Home » Puglia » Vertenza Natuzzi, Di Sciascio: «È complessa, auspico un piano aziendale sostenibile»

Vertenza Natuzzi, Di Sciascio: «È complessa, auspico un piano aziendale sostenibile»

Vertenza Natuzzi, Di Sciascio: «È complessa, auspico un piano aziendale sostenibile»

Nonostante le difficoltà nella soluzione della crisi Natuzzi, l’assessore regionale pugliese allo Sviluppo economico, Eugenio Di Sciascio, prova a evidenziare «alcuni segnali di apertura» esprimendo l’auspicio che l’impresa «possa arrivare al tavolo dell’11 giugno con un piano industriale capace di tenere insieme sostenibilità aziendale e tutela del lavoro».

Di Sciascio evidenzia che «quella di Natuzzi è una vertenza complessa, delicata, che coinvolge centinaia di lavoratori e uno dei marchi storici della manifattura pugliese e nazionale.
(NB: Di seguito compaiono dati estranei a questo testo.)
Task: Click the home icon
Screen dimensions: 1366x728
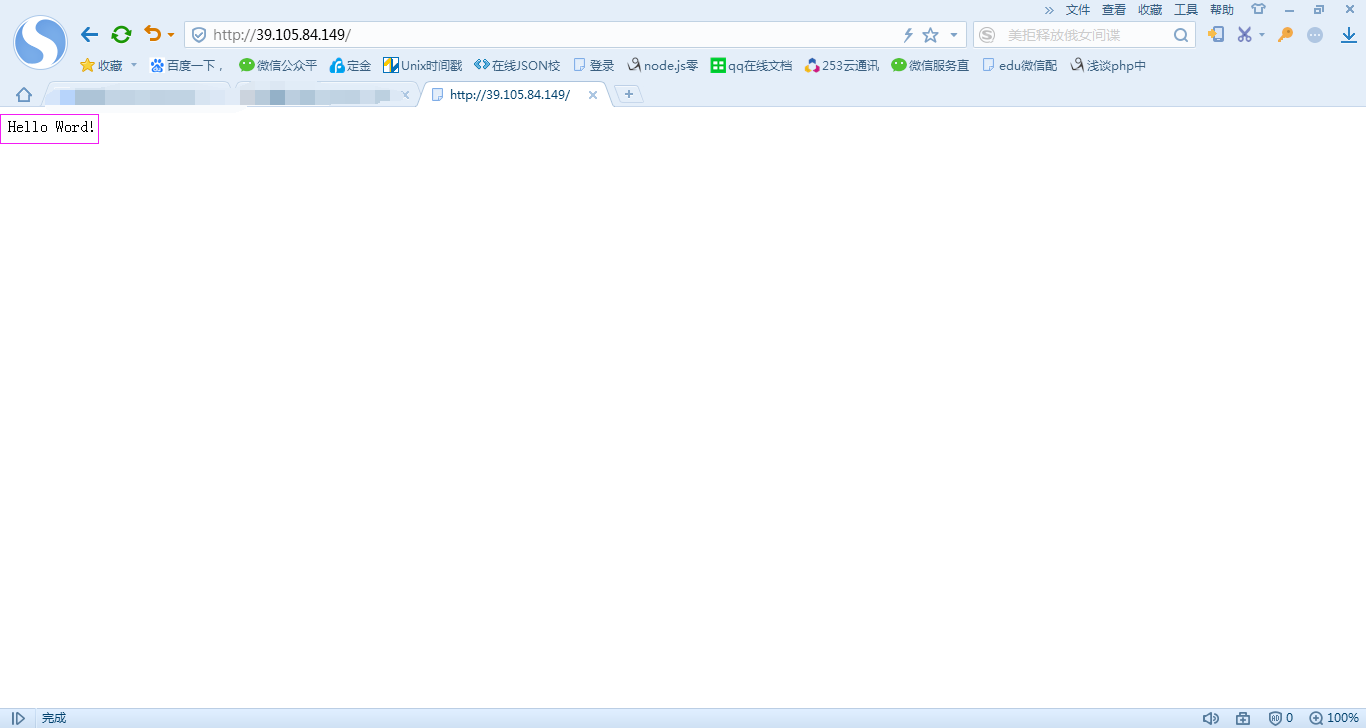Action: 23,94
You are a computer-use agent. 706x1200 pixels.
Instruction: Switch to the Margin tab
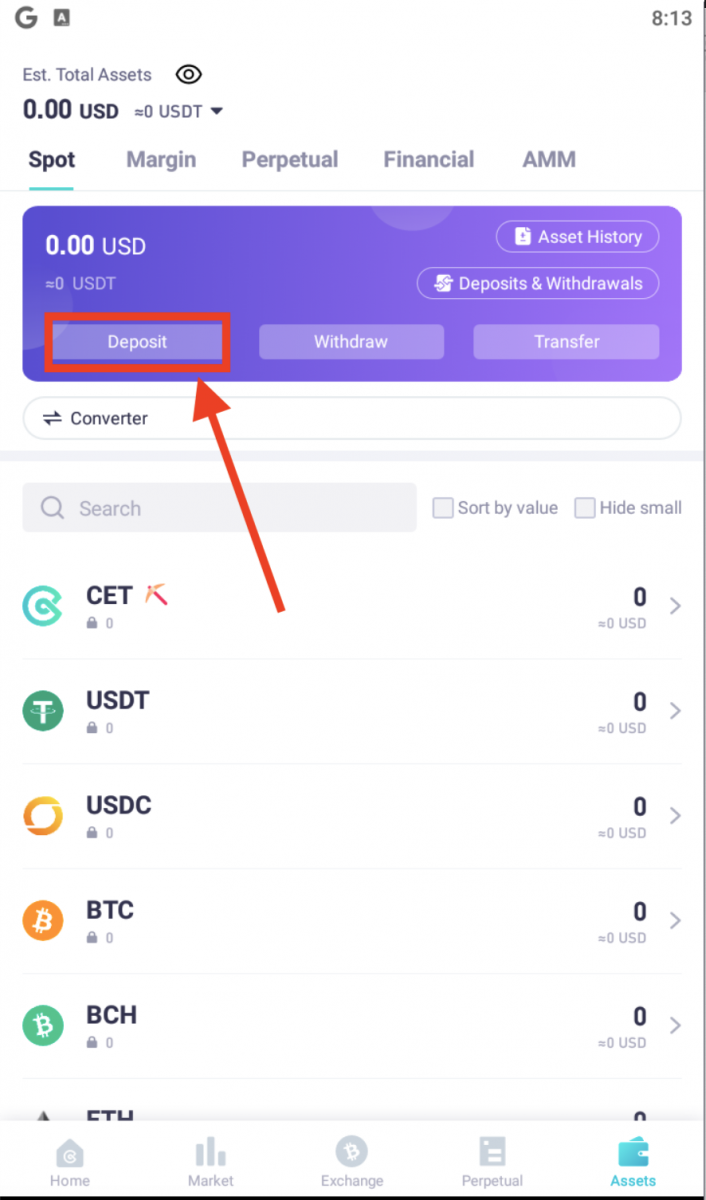pyautogui.click(x=161, y=159)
Proprio per questo, pur nella difficoltà del momento e nelle distanze ancora presenti tra le parti, riteniamo importante registrare alcuni segnali di apertura», spiega.
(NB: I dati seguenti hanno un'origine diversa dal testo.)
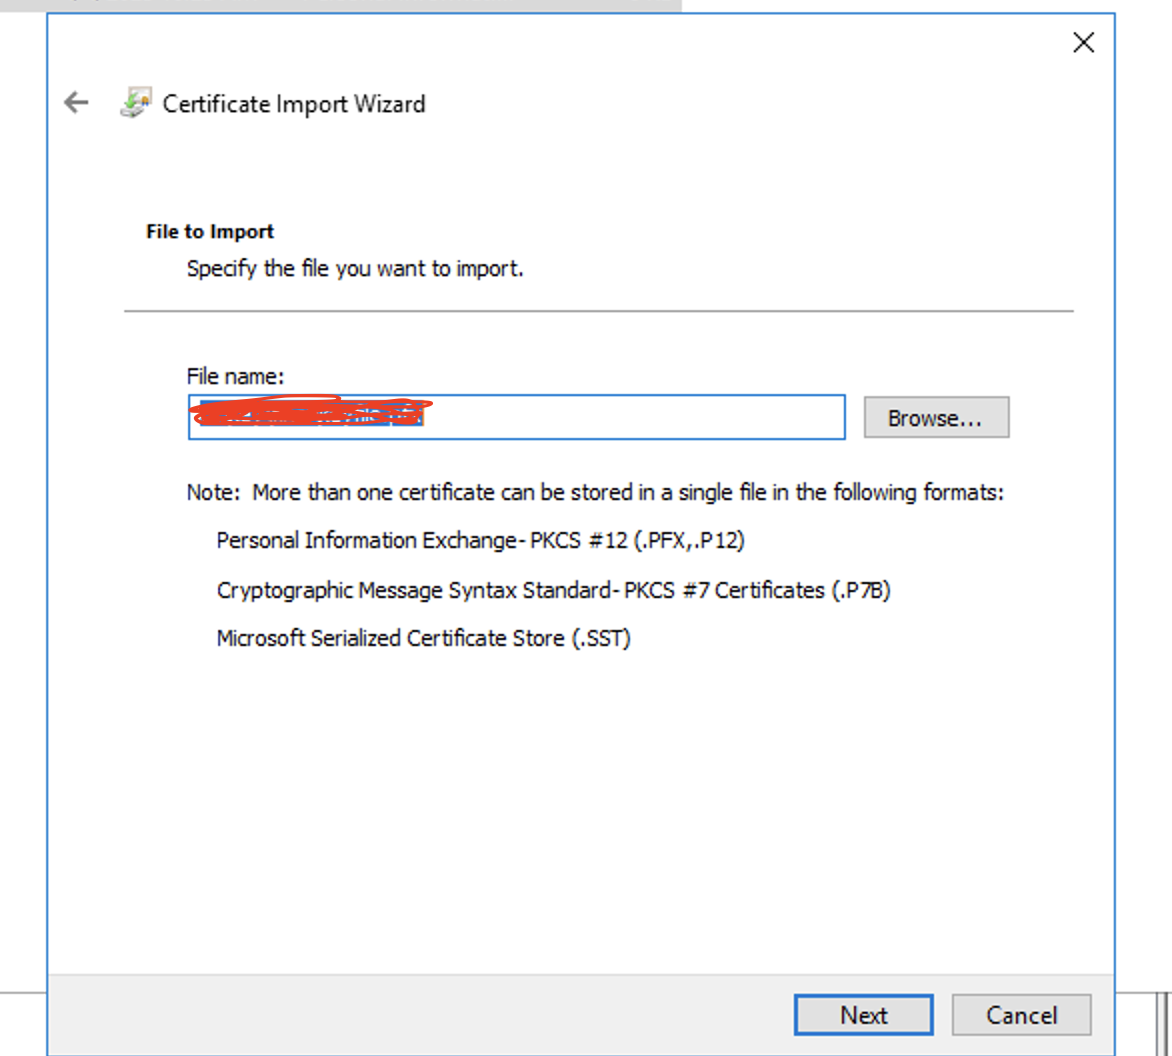Select the redacted file name text
Screen dimensions: 1172x1056
click(x=305, y=412)
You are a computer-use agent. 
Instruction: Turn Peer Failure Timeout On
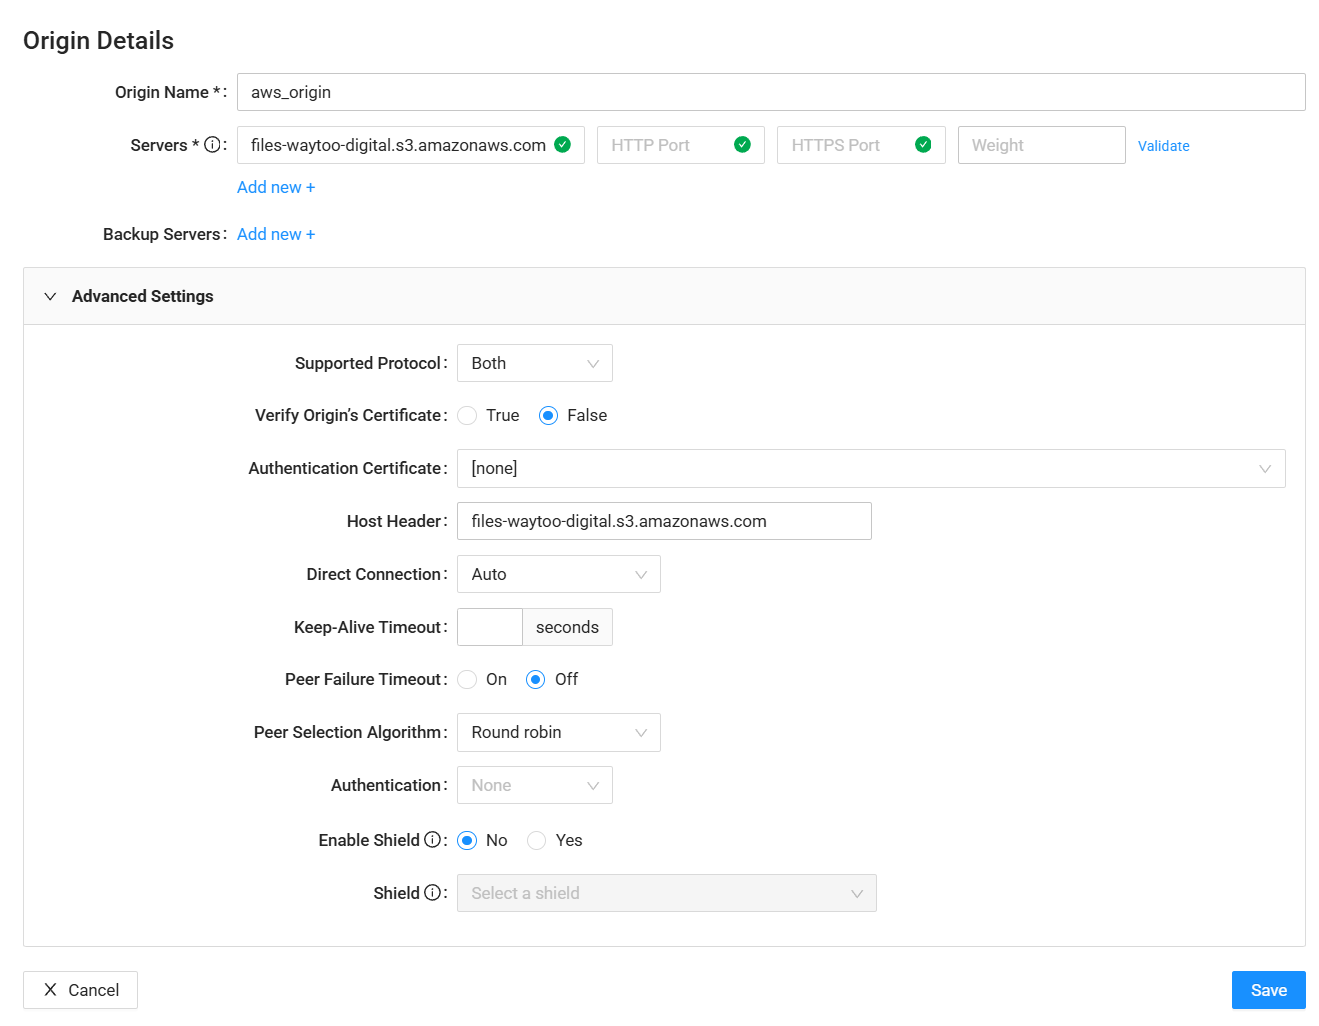pyautogui.click(x=468, y=680)
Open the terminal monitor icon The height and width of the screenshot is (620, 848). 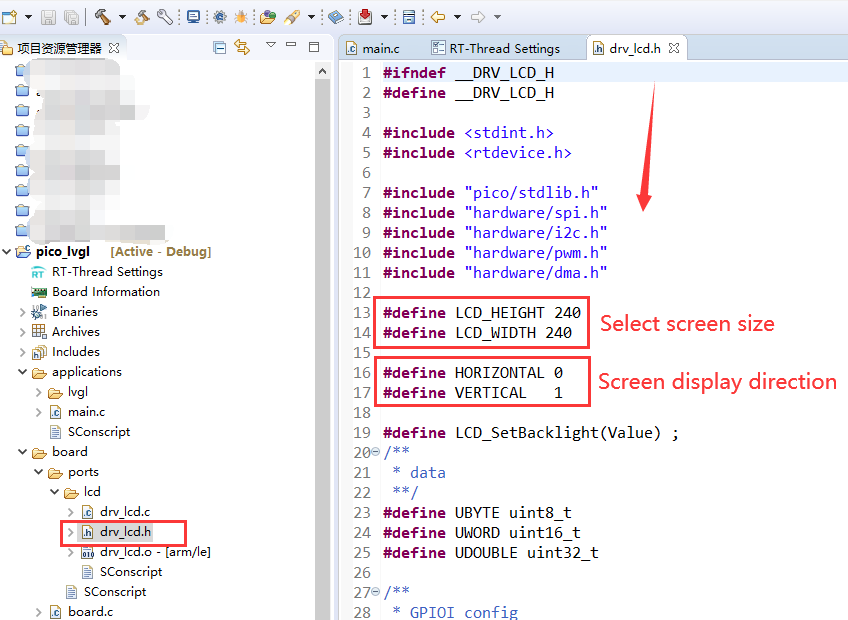click(193, 16)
Dalla Regione Puglia, in una nota, sottolineano che «non è stato ancora possibile raggiungere un’intesa a causa della conferma da parte di Natuzzi del trasferimento del 15% delle attività oggi svolte tra Puglia e Basilicata negli stabilimenti del gruppo in Romania, condizione ritenuta pregiudizialmente inaccettabile dalle organizzazioni sindacali».

A quanto si apprende la trattativa resta ancora aperta, anche in vista del vertice convocato al Mimit per l’11 giugno. «Il primo spiraglio attiene all’impegno aziendale di convocare d’urgenza, comunque prima del tavolo Mimit, le rappresentanze sindacali aziendali, per l’esclusiva discussione dei calendari dell’ammortizzatore sociale».
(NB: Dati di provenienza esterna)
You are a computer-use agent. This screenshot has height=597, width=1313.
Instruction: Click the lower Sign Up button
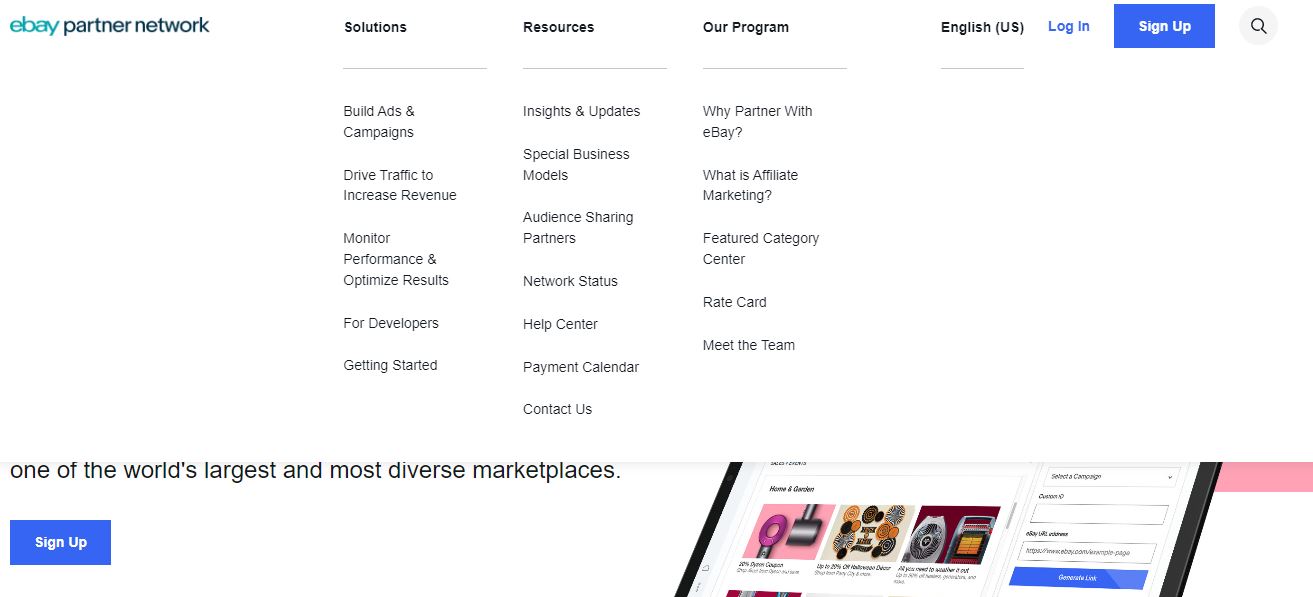click(60, 541)
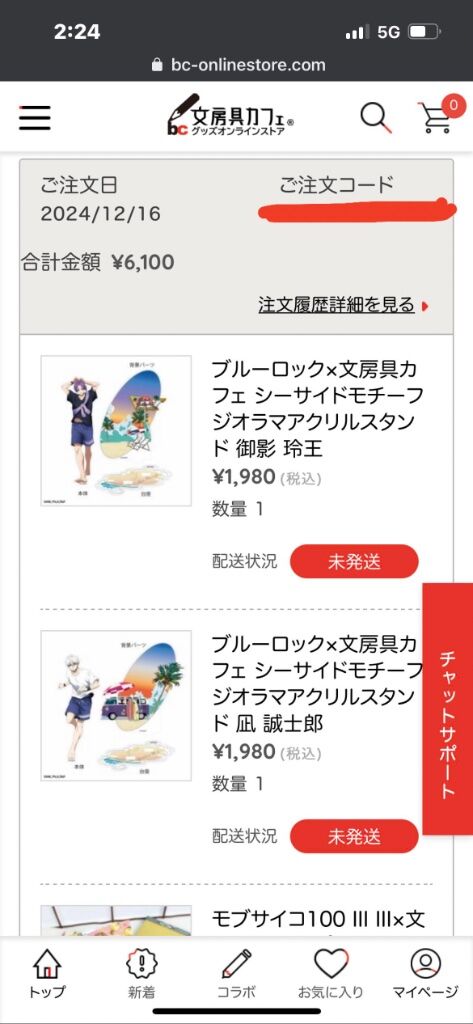The width and height of the screenshot is (473, 1024).
Task: Open 御影 玲王 product title link
Action: pos(320,409)
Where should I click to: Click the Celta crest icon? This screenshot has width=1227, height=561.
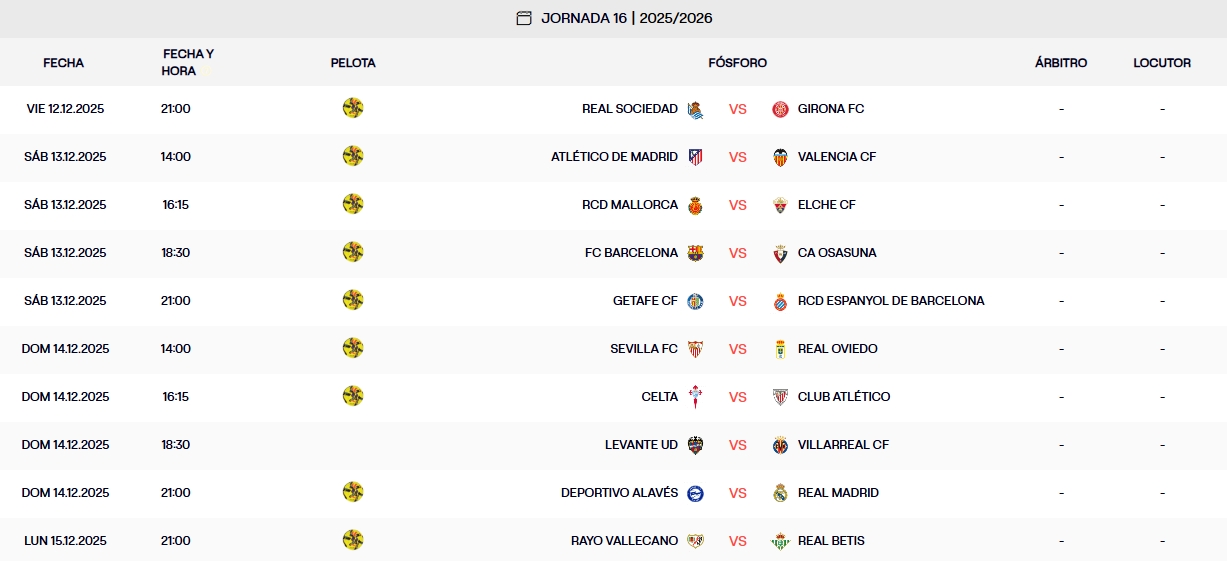click(x=695, y=397)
Sul fronte dell’incentivazione all’esodo «è stato varato un primo piano sperimentale di esodo per il quale Natuzzi ha messo a disposizione 6 milioni di euro, destinati a un’indennità massima di 50mila euro a favore dei dipendenti che, su base esclusivamente volontaria, sceglieranno di aderire». Il terzo spiraglio riguarda «invece l’annuncio, dell’azienda, di un accordo raggiunto con una realtà pugliese del settore gomma-plastica per la cessione dello stabilimento dismesso di Ginosa».